On comparing the mean values of FVIII activity in FFP and PF24 at corresponding days (after thawing and along storage period) the values were lower in FP24 and the difference was significant at all days (p<0.001) except for day 3 where the decrease was not statistically significant (p>0.05).
Comparison of mean FVIII activity in FFP along the storage days versus each other revealed a highly significant decrease in the activity with storage (p <0.001). The same observation was true for PF24.
The mean FV activity in FFP estimated at days 0, 1, 3, 5 were 97.3±12.8U/dL, 86.3±11.5 U/dL, 72.5±9.1 U/dL, 61.7±8.4U/dL respectively, its levels in PF24 at days 0, 1, 3, 5 were 90.5±10.8U/dL, 81.8±11.0U/dL, 68.7±10.3U/dL, 56±10.4U/dL respectively.
Comparison of FV activity after thawing and during storage period in FFP and PF24 revealed that the values for PF24 were lower than the corresponding values for FFP. However, the difference was not significant at day 0 as well as along the whole storage period (p>0.05).

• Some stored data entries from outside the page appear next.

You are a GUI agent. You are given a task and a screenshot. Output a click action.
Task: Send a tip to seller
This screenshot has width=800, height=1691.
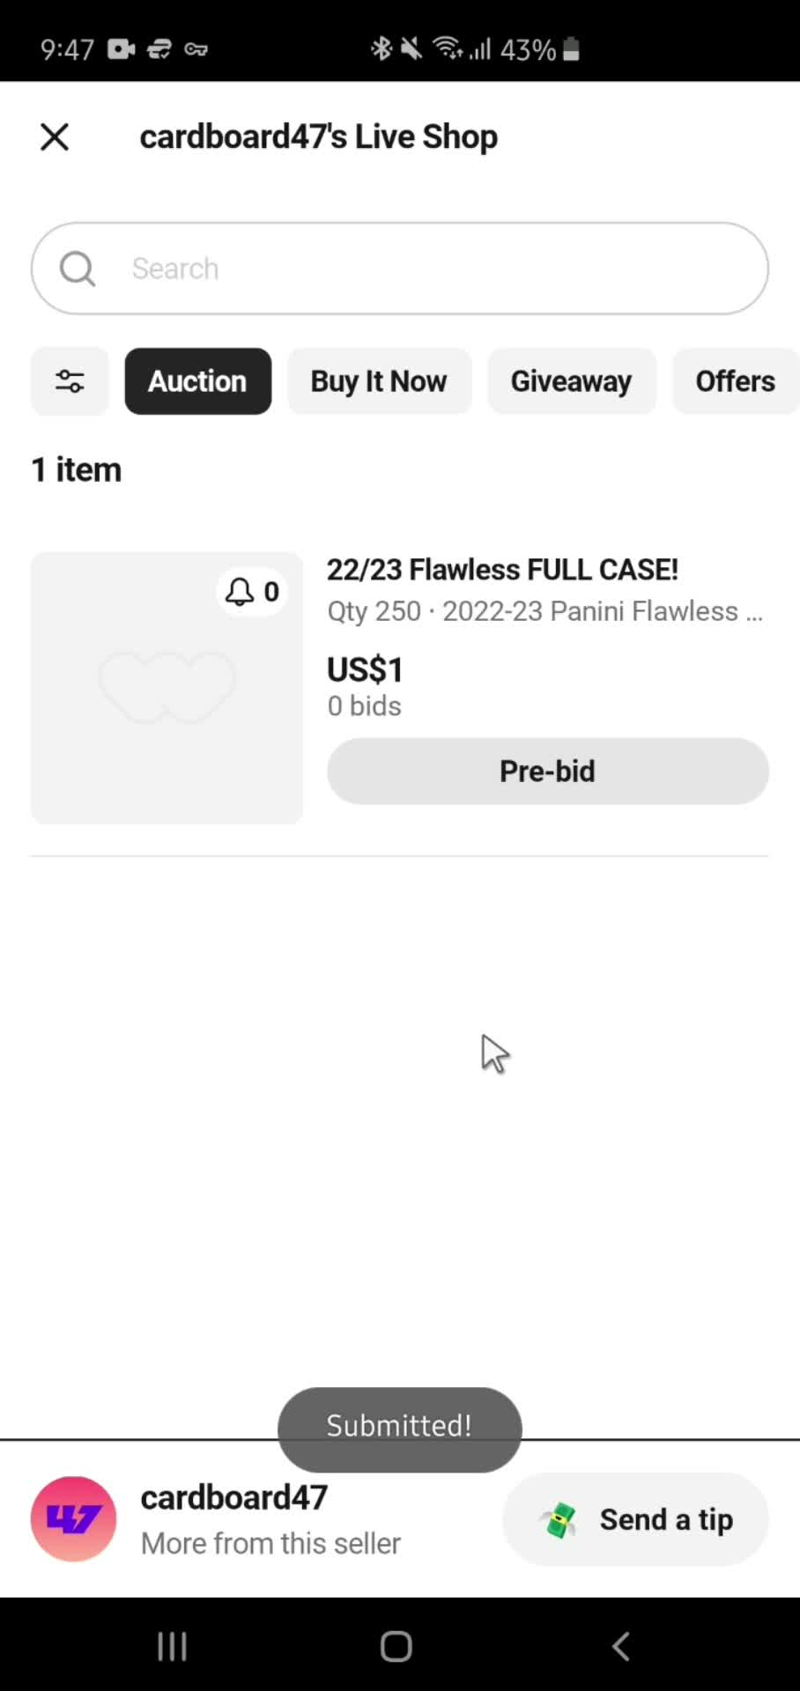[636, 1519]
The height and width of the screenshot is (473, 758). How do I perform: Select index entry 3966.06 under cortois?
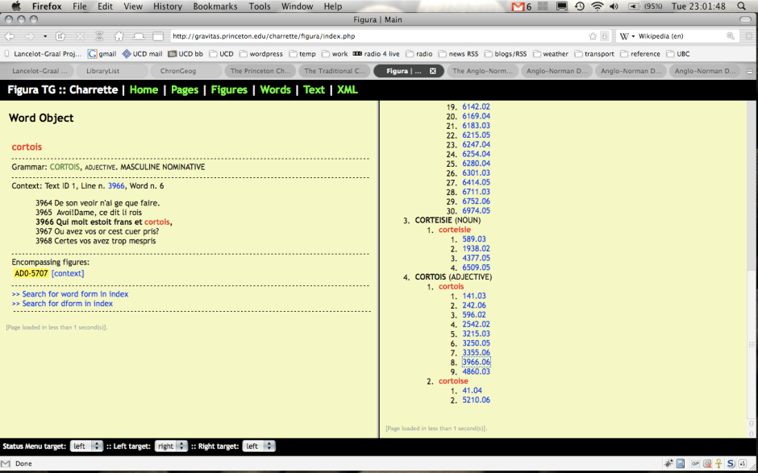[476, 362]
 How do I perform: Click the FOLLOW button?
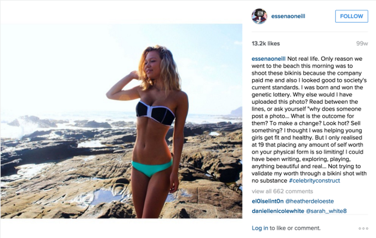click(x=351, y=16)
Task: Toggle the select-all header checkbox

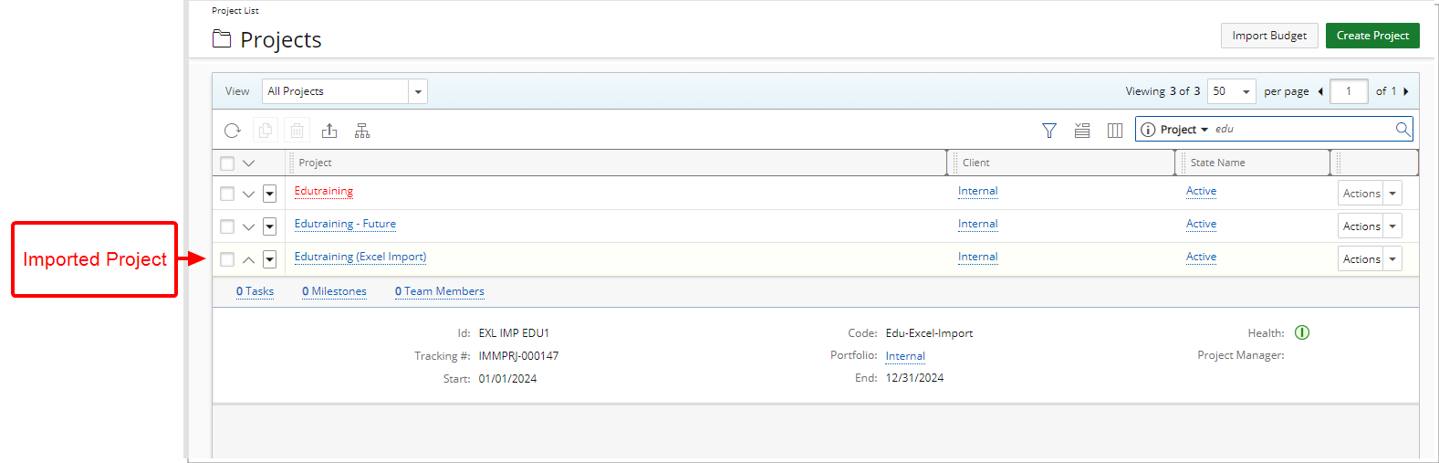Action: 227,163
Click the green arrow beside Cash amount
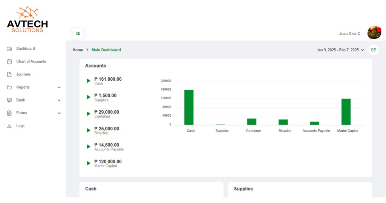This screenshot has width=386, height=203. [89, 81]
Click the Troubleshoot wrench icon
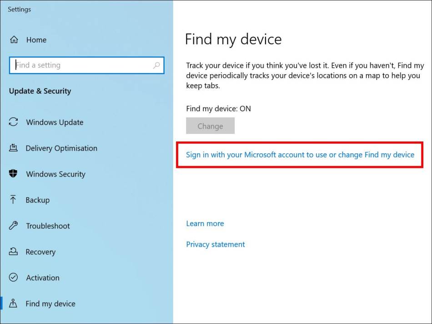432x324 pixels. point(13,226)
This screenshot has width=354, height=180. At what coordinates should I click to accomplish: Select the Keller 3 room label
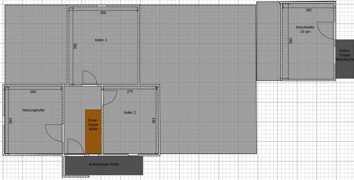(101, 40)
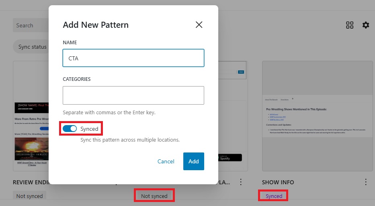
Task: Click the Synced badge under SHOW INFO
Action: pyautogui.click(x=274, y=196)
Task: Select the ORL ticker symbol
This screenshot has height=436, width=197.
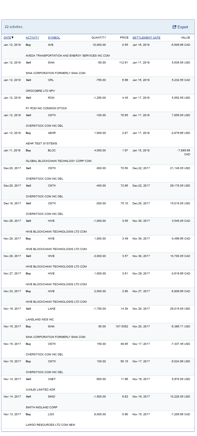Action: (x=51, y=80)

Comparison of mean levels of FV activity in different days of storage versus each other revealed a highly significant decrease in the activity along storage period (p <0.001) both in FFP and PF24.
As well as comparing FVIII levels in PF24 and FFP, it is also important to consider the residual coagulation factor activity in the plasma that patients receive and whether it meets requirements.
from this perspective, PF24 after thawing did not comply with AABB requirement (>75% of units should have >0.80 IU/mL FVIII), yet it met UK specifications (>75% of units must contain >0.70 IU/mL FVIII) and those of the Council of Europe guidelines (>0.70 IU/mL FVIII, percentage of units not specified).
The reduction in FVIII does not reduce the quality of frozen thawed plasma because this component should not be utilized for treating hemophilia A, rather FVIII concentrates, recombined or plasma derived and rarely cryoprecipitate are the products of choice. The reduction of FVIII levels in PF24 is not clinically important for other patients. Actually, most patients requiring FFP including liver disease patients have clinically adequate or even high plasma levels of FVIII, which is an acute-phase reactant.